Once again there is attention in Iowa to the question of raising the minimum wage. This happens every few years after the passage of a new minimum, when it inevitably becomes outdated due to inflation, which hits that part of the working population the hardest.

So, right on schedule, we are beginning to hear many of the same arguments against the minimum wage that are thrown in its path by entrenched business lobbyists who recite talking points that they want to pass off as research.

As the Iowa Policy Project suggested back in 2007, when the General Assembly passed a strong minimum wage that put Iowa among the leaders in the nation on the issue, one important step to avoid these regular arguments is to find a good minimum wage, pass it, and index it to inflation.

IPP’s State of Working Iowa 2011 set the stage for the latest discussions with one of its recommendations last fall:

Reward Work I: Raise and index the minimum wage

Iowa raised its minimum wage to $7.25 in 2007, a rate which was matched by the new federal minimum in 2009. We are now one of 23 states that echo the federal minimum wage (19 states have higher rates). Even with those increases, the real (inflation-adjusted) minimum wage is still near its postwar low (in real dollars, the federal minimum was above $8.00/hr from 1960-1980, peaking at $10.38 in 1968). And since those legislated increases, the Iowa minimum has lost about 10 percent of its value and the federal, coming later, has slipped 5 percent. If, at the time we last raised the minimum wage in 2007, we had simply indexed its value to inflation, the Iowa minimum would be $7.90/hr — an increase that would put another $1,300 in the pocket of a full-time minimum wage worker. [1] Indexing the minimum would protect its future value from the eroding effects of inflation, allow future legislative sessions to focus attention in other areas instead of on these redundant debates, and provide employers with a measure of predictability when forecasting future costs. [2]

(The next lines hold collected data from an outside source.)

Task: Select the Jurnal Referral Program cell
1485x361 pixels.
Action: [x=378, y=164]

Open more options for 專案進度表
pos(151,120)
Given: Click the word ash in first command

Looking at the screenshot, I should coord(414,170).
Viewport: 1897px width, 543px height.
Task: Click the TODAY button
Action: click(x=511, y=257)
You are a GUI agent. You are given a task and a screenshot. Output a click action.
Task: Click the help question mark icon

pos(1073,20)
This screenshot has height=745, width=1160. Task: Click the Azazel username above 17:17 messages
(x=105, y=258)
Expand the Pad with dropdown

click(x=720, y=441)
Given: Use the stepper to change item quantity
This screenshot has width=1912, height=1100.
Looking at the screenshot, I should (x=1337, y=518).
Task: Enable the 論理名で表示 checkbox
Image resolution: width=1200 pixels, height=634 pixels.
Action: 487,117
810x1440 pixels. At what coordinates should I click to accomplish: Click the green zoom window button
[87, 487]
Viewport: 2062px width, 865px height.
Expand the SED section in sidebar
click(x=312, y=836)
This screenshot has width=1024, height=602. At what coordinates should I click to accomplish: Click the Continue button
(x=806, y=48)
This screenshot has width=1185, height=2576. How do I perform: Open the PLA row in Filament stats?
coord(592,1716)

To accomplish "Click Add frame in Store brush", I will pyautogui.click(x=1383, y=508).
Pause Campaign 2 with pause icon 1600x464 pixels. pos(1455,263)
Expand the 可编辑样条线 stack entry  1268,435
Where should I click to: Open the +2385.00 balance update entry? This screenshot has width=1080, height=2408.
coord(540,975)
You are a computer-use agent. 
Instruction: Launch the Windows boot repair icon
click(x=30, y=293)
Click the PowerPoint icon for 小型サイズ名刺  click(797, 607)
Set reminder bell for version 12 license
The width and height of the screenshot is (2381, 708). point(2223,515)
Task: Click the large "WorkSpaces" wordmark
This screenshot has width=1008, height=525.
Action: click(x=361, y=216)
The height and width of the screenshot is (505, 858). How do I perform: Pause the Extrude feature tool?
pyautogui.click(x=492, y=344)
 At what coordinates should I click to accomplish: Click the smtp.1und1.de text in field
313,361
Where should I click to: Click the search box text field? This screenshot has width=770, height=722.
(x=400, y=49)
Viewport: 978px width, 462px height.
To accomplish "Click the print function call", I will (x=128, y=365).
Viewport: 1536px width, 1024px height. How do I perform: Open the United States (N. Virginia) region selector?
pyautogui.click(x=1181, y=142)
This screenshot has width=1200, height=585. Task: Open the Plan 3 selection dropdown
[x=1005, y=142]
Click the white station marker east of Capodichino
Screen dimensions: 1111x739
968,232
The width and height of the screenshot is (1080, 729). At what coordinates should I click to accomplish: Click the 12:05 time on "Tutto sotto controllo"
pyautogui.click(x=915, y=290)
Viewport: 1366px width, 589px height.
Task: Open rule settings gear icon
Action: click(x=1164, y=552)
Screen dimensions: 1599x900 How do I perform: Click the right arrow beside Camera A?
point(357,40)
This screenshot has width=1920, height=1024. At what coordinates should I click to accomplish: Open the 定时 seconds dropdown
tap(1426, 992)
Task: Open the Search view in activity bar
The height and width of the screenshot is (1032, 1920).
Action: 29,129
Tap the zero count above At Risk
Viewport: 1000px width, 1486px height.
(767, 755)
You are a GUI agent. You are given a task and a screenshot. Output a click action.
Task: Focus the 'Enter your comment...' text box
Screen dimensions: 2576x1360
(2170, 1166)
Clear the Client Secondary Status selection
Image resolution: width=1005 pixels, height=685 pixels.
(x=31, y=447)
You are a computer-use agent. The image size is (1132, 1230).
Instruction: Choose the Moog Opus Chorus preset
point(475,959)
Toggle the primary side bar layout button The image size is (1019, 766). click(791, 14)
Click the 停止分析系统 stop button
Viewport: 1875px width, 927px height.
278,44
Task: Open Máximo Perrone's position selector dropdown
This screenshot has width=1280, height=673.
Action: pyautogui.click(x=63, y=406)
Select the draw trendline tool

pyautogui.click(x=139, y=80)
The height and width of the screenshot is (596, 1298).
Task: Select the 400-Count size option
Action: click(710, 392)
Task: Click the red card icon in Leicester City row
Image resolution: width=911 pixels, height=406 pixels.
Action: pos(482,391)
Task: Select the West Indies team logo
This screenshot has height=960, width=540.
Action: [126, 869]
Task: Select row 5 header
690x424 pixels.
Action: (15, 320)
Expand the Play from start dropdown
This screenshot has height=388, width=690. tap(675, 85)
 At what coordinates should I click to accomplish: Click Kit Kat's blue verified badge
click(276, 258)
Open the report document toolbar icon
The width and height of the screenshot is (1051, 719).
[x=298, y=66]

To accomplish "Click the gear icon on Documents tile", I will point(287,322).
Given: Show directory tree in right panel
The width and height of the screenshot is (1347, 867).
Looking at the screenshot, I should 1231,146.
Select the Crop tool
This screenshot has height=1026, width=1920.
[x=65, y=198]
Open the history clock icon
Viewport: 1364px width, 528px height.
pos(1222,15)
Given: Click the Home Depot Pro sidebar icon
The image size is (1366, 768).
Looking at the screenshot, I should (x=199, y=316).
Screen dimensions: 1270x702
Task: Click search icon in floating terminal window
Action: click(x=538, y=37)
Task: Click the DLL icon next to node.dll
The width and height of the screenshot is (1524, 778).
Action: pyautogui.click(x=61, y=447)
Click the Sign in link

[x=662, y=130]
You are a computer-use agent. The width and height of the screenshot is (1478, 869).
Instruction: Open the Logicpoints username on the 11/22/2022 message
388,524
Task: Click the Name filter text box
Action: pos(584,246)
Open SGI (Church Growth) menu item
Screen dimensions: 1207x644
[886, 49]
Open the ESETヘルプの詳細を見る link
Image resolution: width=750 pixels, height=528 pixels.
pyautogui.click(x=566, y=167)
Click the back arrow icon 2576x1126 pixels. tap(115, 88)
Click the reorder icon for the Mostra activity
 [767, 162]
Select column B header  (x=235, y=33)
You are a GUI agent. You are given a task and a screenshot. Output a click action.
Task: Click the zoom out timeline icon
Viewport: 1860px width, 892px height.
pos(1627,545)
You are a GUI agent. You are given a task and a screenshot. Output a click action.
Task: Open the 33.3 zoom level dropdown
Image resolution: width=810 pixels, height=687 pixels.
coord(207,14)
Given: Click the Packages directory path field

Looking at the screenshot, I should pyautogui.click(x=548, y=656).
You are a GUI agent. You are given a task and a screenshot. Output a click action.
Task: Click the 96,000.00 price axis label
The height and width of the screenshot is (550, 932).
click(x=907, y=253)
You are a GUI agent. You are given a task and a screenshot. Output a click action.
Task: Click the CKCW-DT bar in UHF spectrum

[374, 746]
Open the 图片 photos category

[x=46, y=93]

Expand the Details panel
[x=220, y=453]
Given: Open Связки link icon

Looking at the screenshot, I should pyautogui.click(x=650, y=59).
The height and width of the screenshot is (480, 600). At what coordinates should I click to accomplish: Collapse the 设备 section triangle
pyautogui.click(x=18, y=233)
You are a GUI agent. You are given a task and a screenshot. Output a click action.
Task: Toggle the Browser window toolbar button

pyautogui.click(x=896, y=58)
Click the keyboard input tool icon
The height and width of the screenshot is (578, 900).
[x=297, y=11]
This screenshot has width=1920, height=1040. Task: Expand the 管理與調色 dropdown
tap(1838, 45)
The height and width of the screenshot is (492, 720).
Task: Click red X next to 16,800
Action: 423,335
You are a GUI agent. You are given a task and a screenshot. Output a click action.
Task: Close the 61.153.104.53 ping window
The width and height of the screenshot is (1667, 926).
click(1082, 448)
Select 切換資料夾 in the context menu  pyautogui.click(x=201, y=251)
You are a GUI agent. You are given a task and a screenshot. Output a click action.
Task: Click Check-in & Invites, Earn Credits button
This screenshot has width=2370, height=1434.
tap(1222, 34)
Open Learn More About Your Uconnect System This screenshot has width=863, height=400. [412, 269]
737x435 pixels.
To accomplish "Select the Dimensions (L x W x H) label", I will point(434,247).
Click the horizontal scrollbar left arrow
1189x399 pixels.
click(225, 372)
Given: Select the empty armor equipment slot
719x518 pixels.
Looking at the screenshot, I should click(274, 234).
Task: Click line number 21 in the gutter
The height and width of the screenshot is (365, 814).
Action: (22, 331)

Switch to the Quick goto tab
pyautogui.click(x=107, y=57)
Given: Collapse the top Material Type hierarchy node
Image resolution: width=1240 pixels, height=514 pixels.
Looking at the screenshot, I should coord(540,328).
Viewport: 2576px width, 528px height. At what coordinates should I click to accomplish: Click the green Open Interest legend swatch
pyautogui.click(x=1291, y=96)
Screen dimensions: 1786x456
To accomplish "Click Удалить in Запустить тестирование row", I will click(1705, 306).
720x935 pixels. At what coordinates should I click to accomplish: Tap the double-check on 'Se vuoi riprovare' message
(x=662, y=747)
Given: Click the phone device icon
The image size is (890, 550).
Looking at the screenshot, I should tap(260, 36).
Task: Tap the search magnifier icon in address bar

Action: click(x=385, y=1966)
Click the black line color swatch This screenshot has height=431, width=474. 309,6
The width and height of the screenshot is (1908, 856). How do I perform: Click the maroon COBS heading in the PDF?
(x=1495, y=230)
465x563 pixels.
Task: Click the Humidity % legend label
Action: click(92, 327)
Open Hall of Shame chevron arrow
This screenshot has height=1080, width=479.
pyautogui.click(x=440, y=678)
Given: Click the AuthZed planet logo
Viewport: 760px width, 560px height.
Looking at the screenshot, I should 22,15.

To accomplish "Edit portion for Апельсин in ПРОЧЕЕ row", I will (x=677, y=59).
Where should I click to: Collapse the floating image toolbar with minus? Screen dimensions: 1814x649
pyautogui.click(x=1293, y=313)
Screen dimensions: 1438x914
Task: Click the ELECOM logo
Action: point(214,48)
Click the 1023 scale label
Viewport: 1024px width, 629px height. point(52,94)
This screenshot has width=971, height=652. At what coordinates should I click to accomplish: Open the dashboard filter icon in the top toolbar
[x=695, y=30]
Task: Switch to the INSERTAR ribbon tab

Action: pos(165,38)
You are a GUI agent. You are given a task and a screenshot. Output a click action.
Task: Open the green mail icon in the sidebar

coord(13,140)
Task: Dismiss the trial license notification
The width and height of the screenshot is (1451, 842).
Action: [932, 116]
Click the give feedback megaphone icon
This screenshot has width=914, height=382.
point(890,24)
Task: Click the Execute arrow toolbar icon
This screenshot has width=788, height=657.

Proposals to raise the minimum wage often provoke worries about job loss. Recent research has not only punctured this myth, but underscored the substantial and sustained economic benefits of a higher wage floor. Recent studies of cities adopting higher minimum wage rates, and of job performance in contiguous counties with differing minimum wage rates, have found that higher minimum wages do not reduce employment.[3] A higher minimum wage, like all policies that put more money in the pockets of
working families, is also widely recognized as an effective form of economic stimulus. [4] Indeed, many employers have come to appreciate that a higher minimum wage offers them a net benefit, “by increasing consumer purchasing power, reducing costly employee turnover, raising productivity, and improving product quality, customer satisfaction and company reputation.”[5] (emphasis added)

[1] Authors’ calculations using Bureau of Labor Statistics inflation calculator
[2] Raising Minimum Wage Helps Iowa’s Poor Families. Iowa Policy Project, January 2007.
[3] Dube, A., Lester, T. W., and Reich, M. (2010). Minimum Wage Effects across State Borders: Estimates Using Contiguous Counties. The Review of Economics and Statistics, 92(4): 945–964. ; Schmitt, J. and Rosnick, D. (2011). The Wage and Employment Impact of Minimum-Wage Laws in Three Cities. Center for Economic and Policy Research.
[4] Aaronson, D., Agarwal, S., and French, E. (2011). The Spending and Debt Responses to Minimum Wage Increases. Federal Reserve Bank of Chicago, WP 2007-23. Falling Wages Curb Consumer Spending, Economic Recovery. National Employment Law Project news release, July 2011.
[5] Business Owners and Executives for a Higher Minimum Wage: Raise Minimum Wage From $5.15 to $7.25. An online petition of Business for a Fair Minimum Wage.